We started Lent looking at the veiled Icon of All Saints and now we come full circle. Jesus is revealed as the crucified and risen savior sitting on his throne, ruling the cosmos, but what is so striking is that his reign is symbolized by the cross, which is held by angels on a cushion above Him. All creation must come to terms with the Cross. As John Henry Newman puts it: “His Cross has put its due value upon every thing which we see, upon all fortunes, all advantages, all ranks, all dignities, all pleasures; upon the lust of the flesh, and the lust of the eyes, and the pride of life.
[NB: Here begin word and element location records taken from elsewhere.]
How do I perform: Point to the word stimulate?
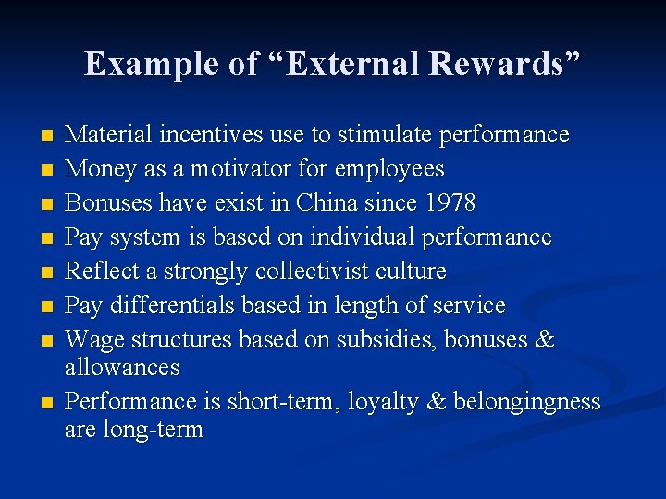point(383,135)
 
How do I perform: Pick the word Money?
point(98,169)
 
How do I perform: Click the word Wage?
point(94,339)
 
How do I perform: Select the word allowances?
point(122,368)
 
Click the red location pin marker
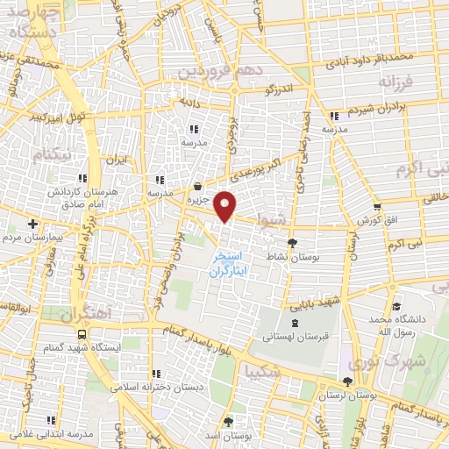225,207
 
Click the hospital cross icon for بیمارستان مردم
32,224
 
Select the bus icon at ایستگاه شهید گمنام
82,335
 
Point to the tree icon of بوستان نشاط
292,244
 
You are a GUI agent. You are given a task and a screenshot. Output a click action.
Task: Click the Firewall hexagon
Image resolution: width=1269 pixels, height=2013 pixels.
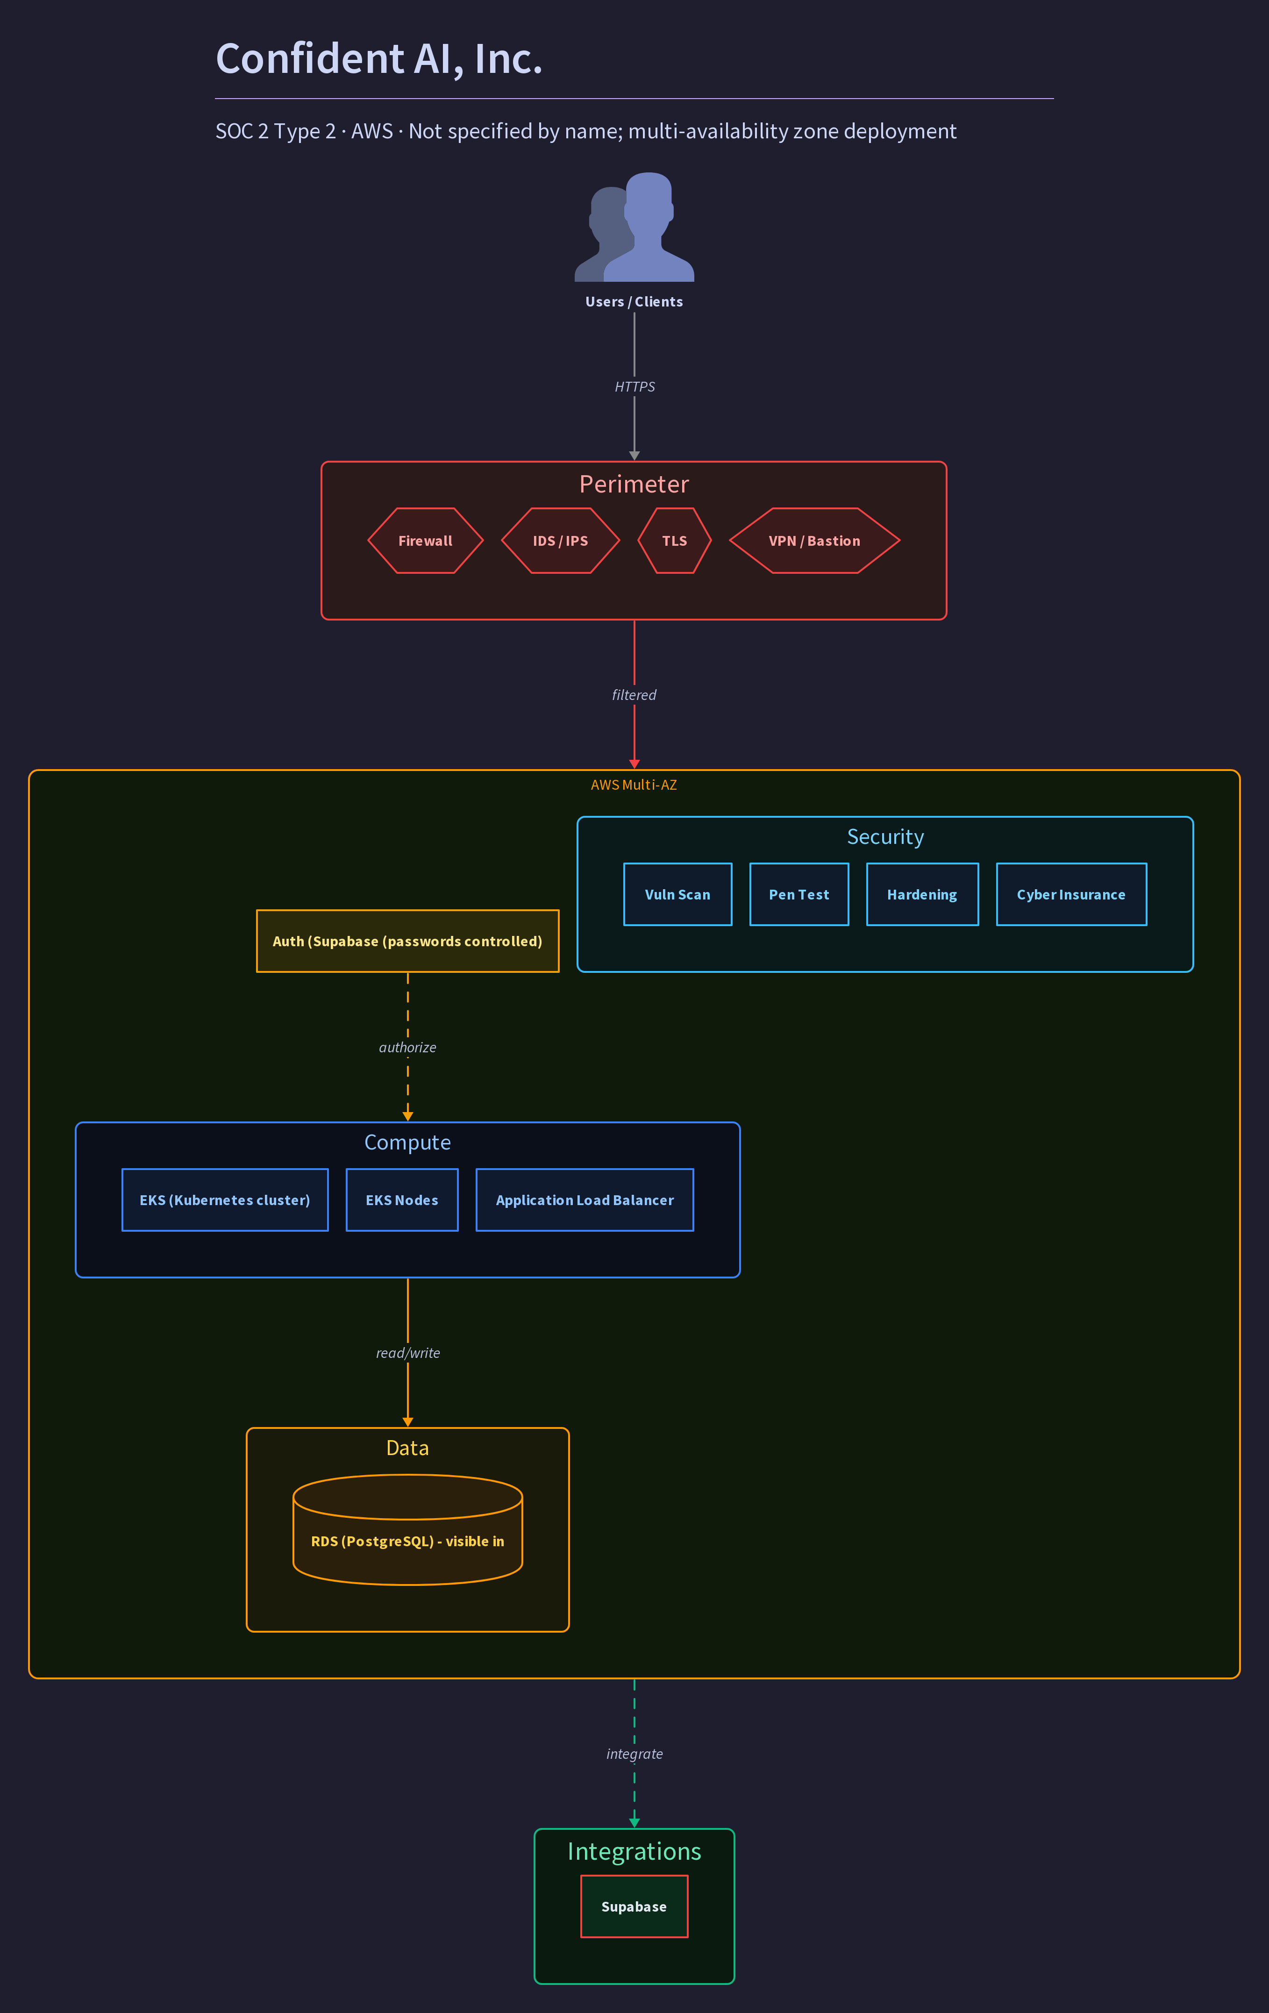(x=426, y=541)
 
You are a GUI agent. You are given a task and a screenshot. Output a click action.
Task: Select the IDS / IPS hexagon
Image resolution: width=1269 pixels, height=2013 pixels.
(x=560, y=541)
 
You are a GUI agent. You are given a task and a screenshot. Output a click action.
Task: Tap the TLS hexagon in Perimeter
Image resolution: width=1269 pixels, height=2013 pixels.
(x=675, y=541)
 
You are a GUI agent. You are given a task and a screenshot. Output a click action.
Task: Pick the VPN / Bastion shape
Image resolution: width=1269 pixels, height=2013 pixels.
(x=814, y=541)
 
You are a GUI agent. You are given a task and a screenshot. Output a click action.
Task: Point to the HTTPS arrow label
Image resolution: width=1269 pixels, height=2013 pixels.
(x=634, y=386)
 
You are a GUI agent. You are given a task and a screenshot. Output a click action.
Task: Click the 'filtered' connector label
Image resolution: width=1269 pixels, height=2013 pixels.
(x=634, y=695)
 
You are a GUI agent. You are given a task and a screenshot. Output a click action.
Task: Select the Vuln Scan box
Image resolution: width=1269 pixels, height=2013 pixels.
(x=678, y=894)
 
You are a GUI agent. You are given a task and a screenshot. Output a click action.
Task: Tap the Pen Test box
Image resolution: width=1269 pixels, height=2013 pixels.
(x=799, y=894)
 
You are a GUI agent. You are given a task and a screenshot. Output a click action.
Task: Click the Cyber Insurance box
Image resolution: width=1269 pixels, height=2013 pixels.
(x=1072, y=894)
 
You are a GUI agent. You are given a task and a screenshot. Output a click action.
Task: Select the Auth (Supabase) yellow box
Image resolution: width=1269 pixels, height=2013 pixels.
(x=408, y=941)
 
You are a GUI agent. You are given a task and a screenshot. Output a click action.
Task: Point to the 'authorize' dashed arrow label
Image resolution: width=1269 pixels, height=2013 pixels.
(x=408, y=1048)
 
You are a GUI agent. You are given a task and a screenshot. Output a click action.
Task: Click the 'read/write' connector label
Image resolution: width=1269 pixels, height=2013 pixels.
(x=408, y=1353)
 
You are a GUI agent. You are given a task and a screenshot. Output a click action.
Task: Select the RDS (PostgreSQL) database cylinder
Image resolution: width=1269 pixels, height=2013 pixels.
(x=408, y=1530)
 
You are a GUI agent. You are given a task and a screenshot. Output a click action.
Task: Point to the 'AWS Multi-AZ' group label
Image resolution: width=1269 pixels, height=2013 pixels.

It has set a price upon the excitements, the rivalries, the hopes, the fears, the desires, the efforts, the triumphs of mortal man. It has given a meaning to the various, shifting course, the trials, the temptations, the sufferings, of his earthly state. It has brought together and made consistent all that seemed discordant and aimless. It has taught us how to live, how to use this world, what to expect, what to desire, what to hope. It is the tone into which all the strains of this world’s music are ultimately to be resolved.”
Our Lenten journey is now coming to an end at the foot of the Cross. All of our devotion, fasting, and preparation will help us now as we come to Holy Week. If you have failed your Lenten intentions, or never even set aside this time in special intentions, do not despair. Start today and enter Holy Week with care. Let us all pray that this week we may join our Redeemer in His Passover as we ponder the mysteries of his passion and resurrection who forgives our sins, heals our wounds, and binds us together with all the Saints in heavenly joy.